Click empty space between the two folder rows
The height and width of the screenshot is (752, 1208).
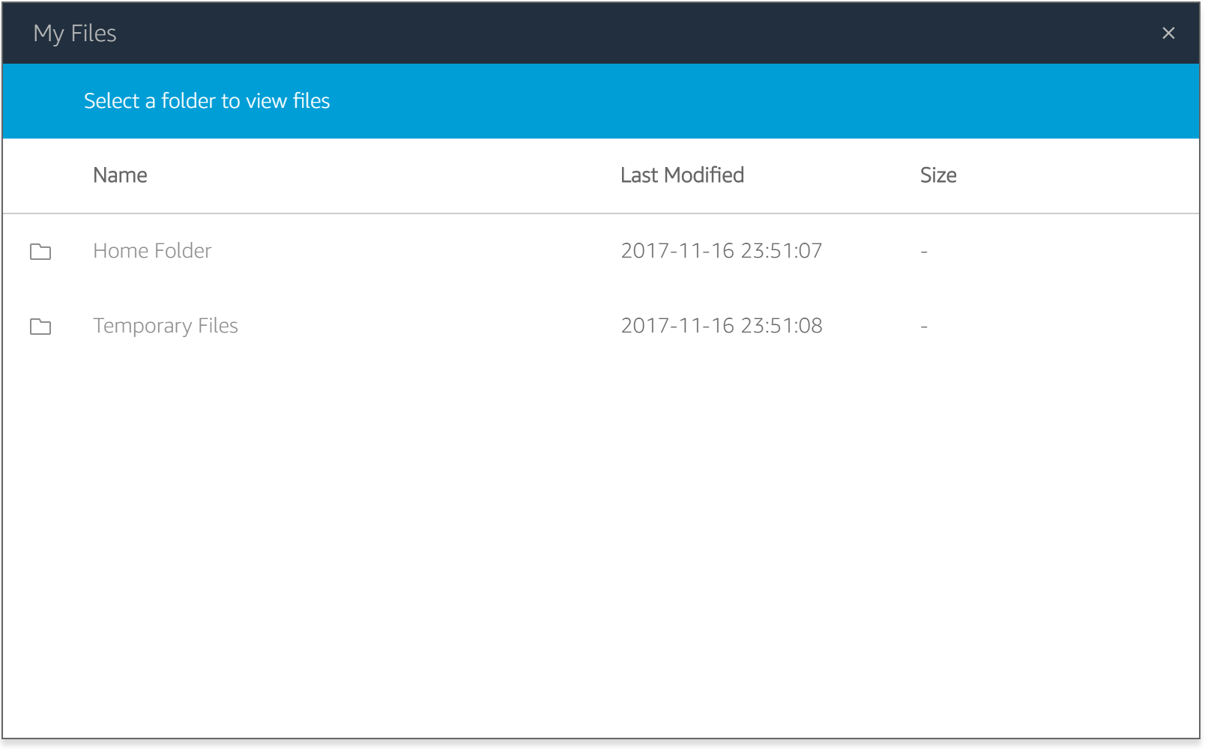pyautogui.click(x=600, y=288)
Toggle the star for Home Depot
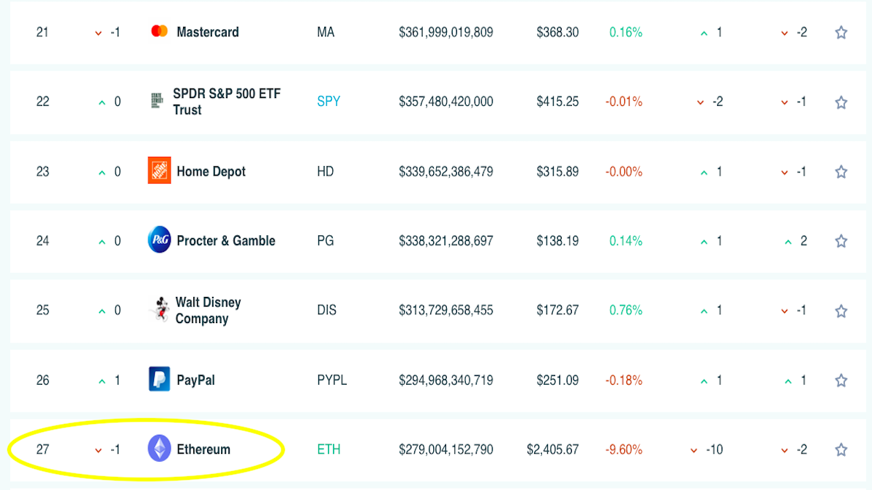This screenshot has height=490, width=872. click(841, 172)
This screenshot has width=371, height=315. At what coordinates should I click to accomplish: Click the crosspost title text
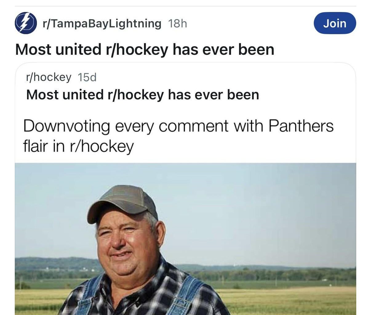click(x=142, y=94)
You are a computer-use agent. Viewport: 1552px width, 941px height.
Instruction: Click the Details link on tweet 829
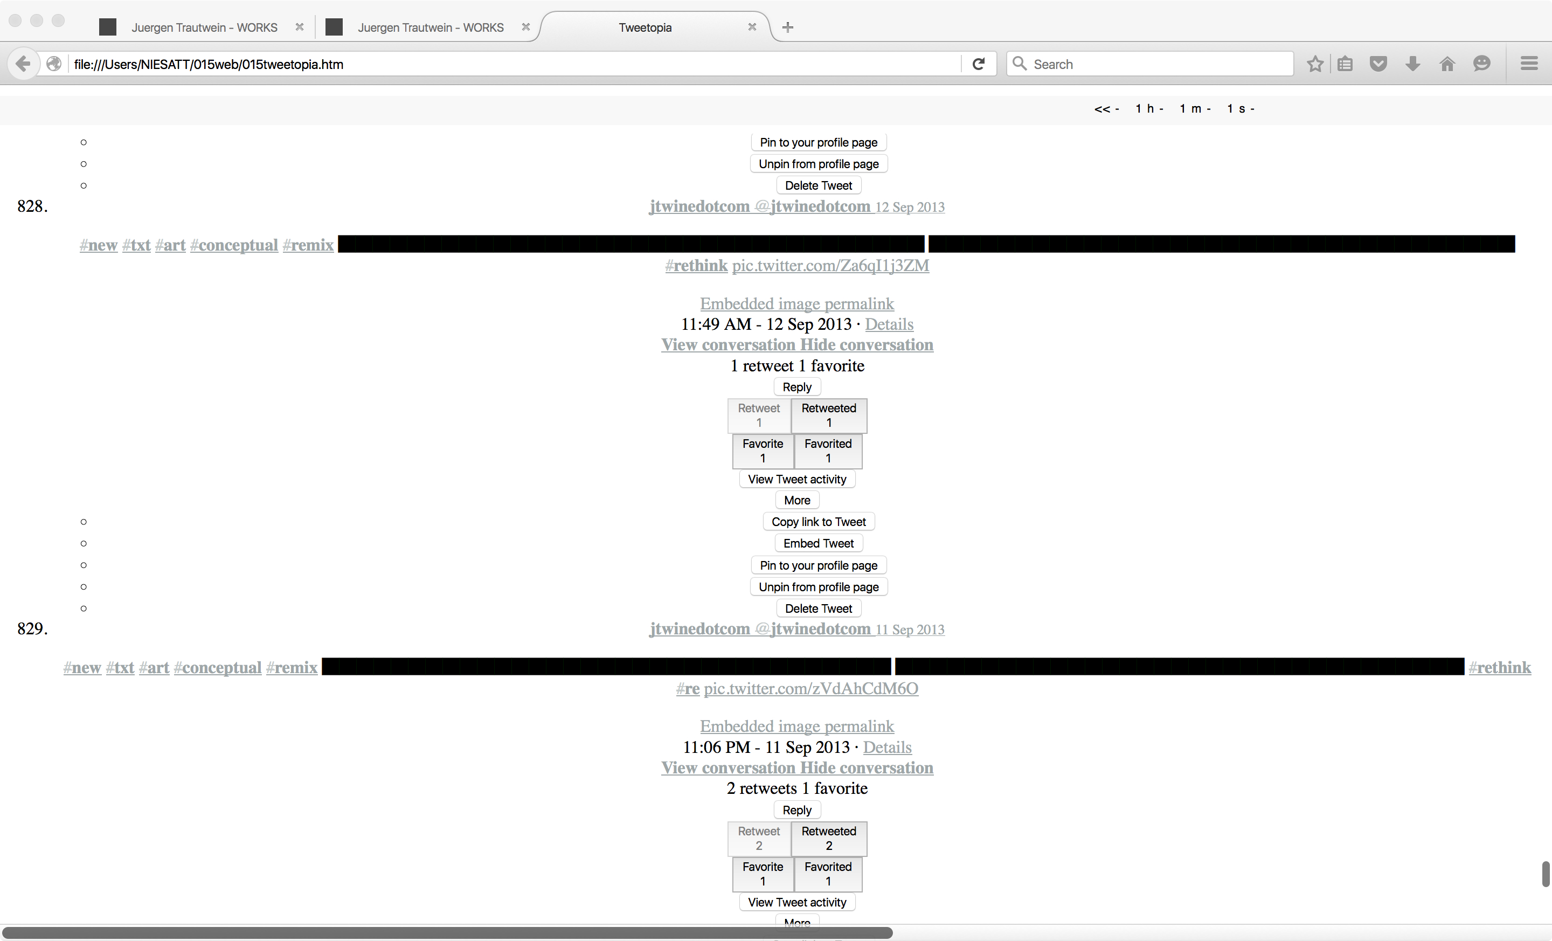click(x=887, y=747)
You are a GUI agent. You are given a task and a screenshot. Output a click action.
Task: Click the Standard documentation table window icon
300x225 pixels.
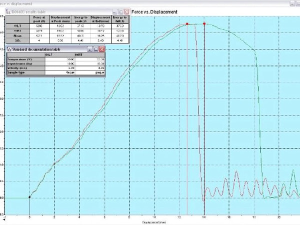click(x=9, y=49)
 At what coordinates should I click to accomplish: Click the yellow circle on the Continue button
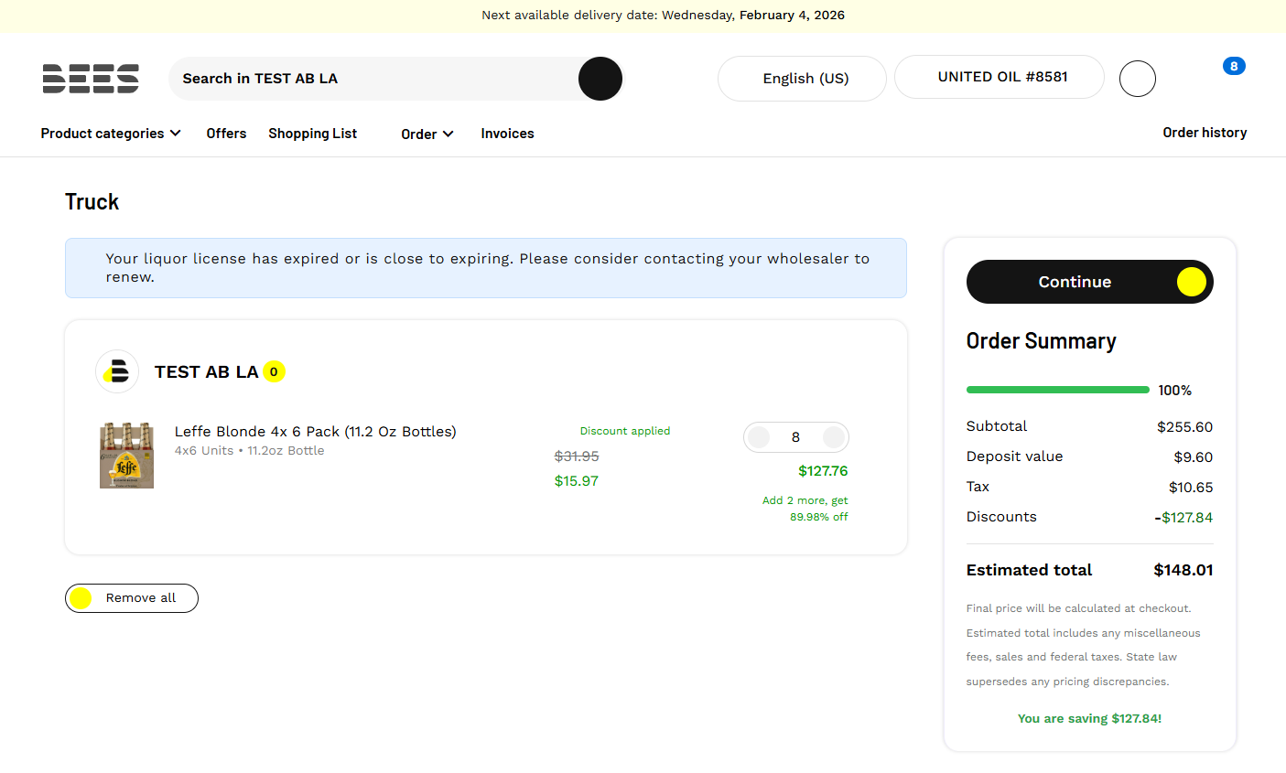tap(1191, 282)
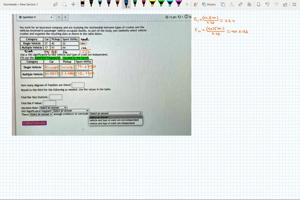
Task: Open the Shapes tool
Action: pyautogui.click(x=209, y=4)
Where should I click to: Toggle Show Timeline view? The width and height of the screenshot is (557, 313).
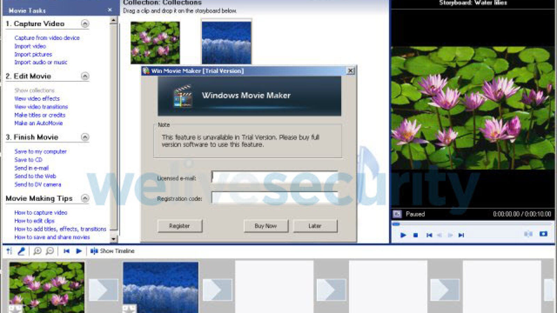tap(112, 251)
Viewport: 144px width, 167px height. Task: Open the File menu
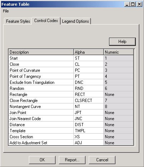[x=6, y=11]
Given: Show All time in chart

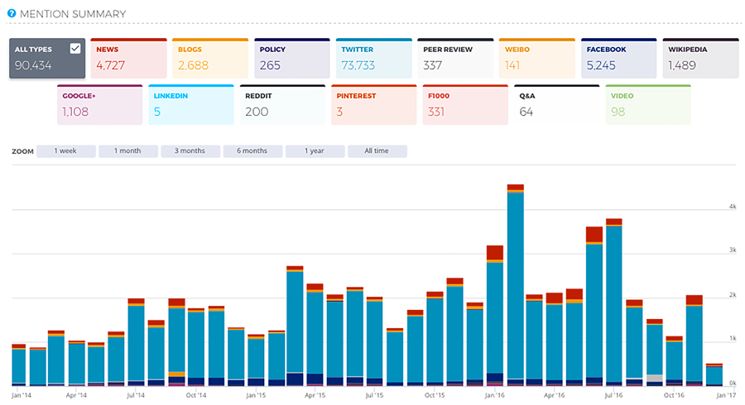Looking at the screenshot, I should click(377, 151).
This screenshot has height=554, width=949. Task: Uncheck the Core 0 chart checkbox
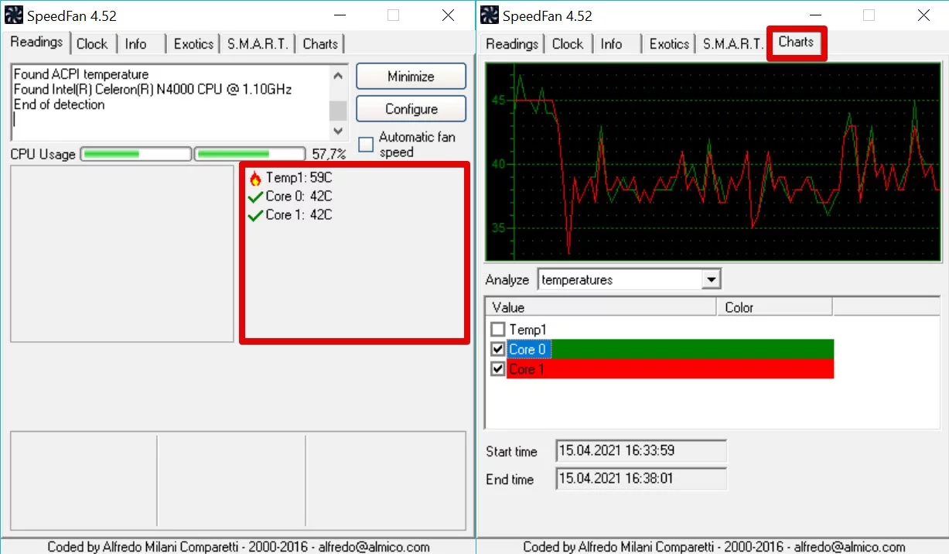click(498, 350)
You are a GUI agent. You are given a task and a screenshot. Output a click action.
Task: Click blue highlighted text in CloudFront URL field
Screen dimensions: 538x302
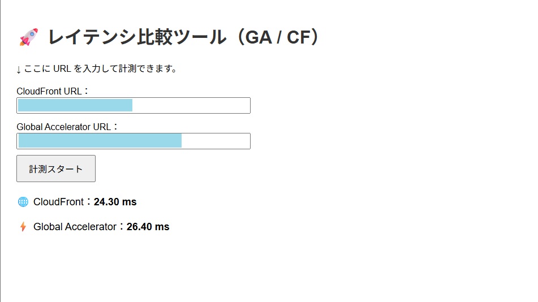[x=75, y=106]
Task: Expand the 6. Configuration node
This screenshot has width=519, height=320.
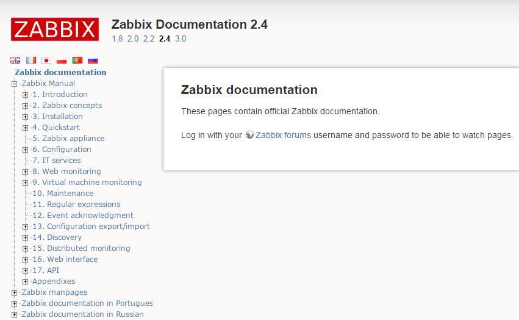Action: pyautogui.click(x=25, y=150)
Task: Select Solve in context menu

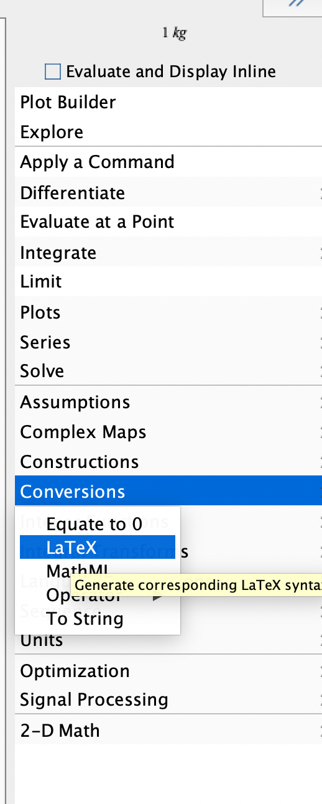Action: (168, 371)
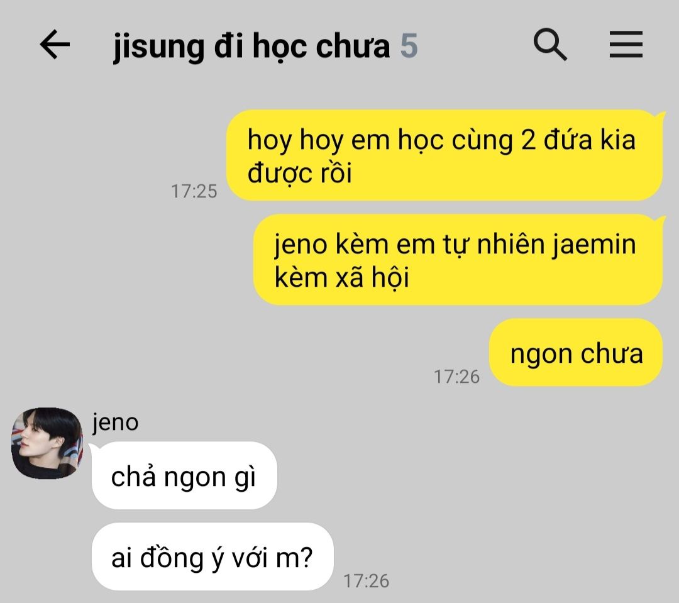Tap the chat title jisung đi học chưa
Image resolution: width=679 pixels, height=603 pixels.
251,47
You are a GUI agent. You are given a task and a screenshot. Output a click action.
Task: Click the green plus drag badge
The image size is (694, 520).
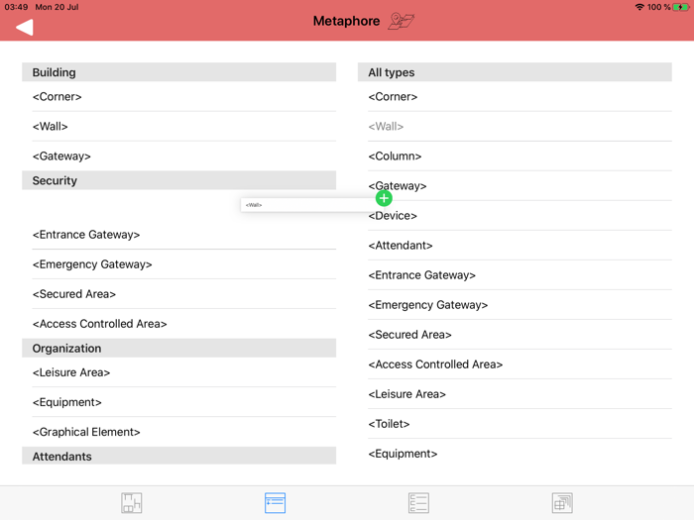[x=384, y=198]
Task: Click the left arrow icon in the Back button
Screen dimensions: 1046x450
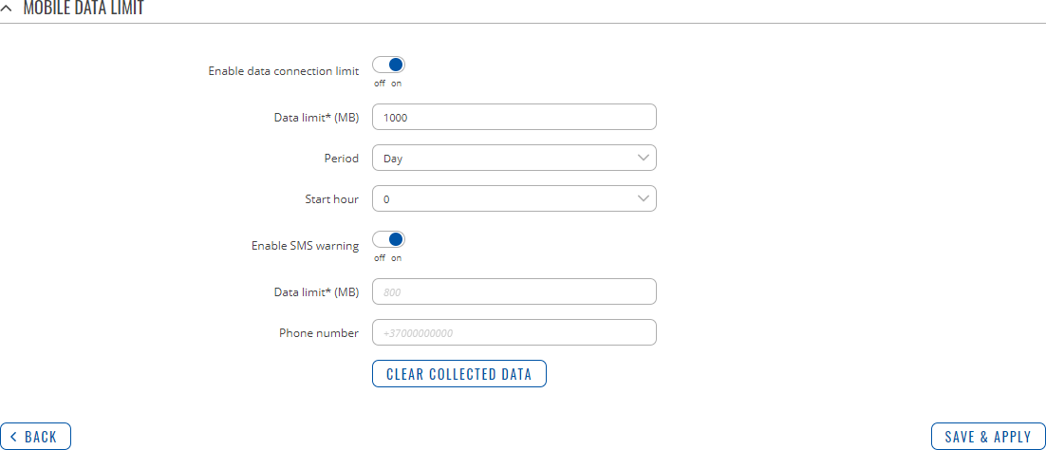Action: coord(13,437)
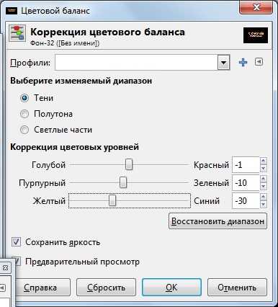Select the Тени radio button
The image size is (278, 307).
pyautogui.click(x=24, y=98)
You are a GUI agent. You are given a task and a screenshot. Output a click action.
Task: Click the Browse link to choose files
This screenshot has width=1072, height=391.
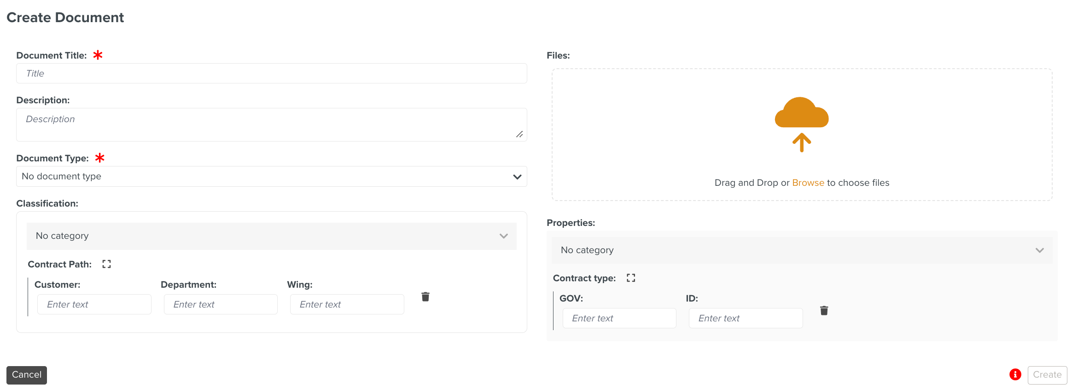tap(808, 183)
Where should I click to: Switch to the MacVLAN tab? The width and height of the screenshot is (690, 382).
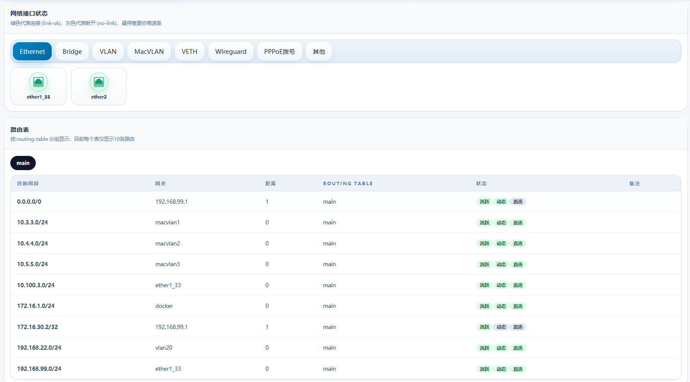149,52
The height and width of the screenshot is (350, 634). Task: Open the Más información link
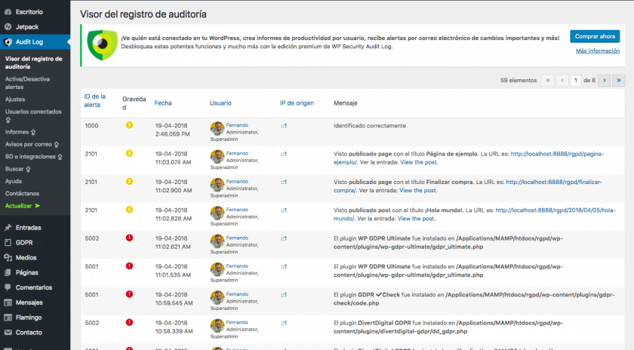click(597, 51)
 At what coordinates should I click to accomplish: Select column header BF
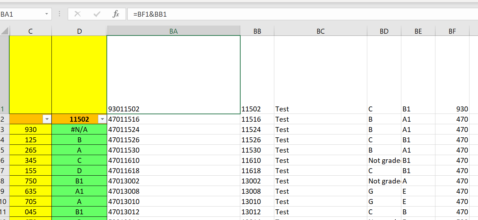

━━━━━━━━━━━━━━━━━━━━━━━━━━━━━━

Reproduce the lines above exactly, image-free.

= Solution for this problem =
Click empty space between the two folder rows
The height and width of the screenshot is (752, 1208).
pyautogui.click(x=600, y=288)
Toggle the star for Home Depot
This screenshot has height=490, width=872. click(841, 172)
This screenshot has width=371, height=315. At what coordinates should I click to accomplish: Click the crosspost title text
click(x=142, y=94)
You are a computer-use agent. Viewport: 1552px width, 941px height.
Instruction: Click the Details link on tweet 829
click(x=887, y=747)
You are a GUI agent. You are given a task and a screenshot. Output a click action.
Task: Click the Standard documentation table window icon
300x225 pixels.
click(x=9, y=49)
 At what coordinates should I click to accomplish: Click the yellow circle on the Continue button
tap(1191, 282)
Task: Open the Shapes tool
Action: pyautogui.click(x=209, y=4)
Where should I click to: Toggle Show Timeline view? The width and height of the screenshot is (557, 313).
tap(112, 251)
Viewport: 144px width, 167px height. Task: Open the File menu
[x=6, y=11]
Given: Show All time in chart

Looking at the screenshot, I should click(377, 151).
This screenshot has height=554, width=949. Task: Uncheck the Core 0 chart checkbox
click(498, 350)
You are a GUI agent. You are given a task and a screenshot. Output a click action.
Task: Click blue highlighted text in CloudFront URL field
Screen dimensions: 538x302
[x=75, y=106]
Task: Expand the 6. Configuration node
This screenshot has width=519, height=320.
Action: pyautogui.click(x=25, y=150)
Task: Select Solve in context menu

Action: (168, 371)
Tap the chat title jisung đi học chưa
Image resolution: width=679 pixels, height=603 pixels.
251,47
You are a GUI agent. You are given a task and a screenshot. Output a click action.
Task: Click the green plus drag badge
The image size is (694, 520).
[x=384, y=198]
Task: Click the left arrow icon in the Back button
Screen dimensions: 1046x450
Action: coord(13,437)
Select the Тени radio button
The image size is (278, 307).
pyautogui.click(x=24, y=98)
You are a GUI agent. You are given a task and a screenshot. Output a click action.
Task: Click the Browse link to choose files
This screenshot has width=1072, height=391.
tap(808, 183)
Where should I click to: Switch to the MacVLAN tab? The width and height of the screenshot is (690, 382).
149,52
The height and width of the screenshot is (350, 634). Task: Open the Más información link
click(597, 51)
 At what coordinates should I click to accomplish: Select column header BF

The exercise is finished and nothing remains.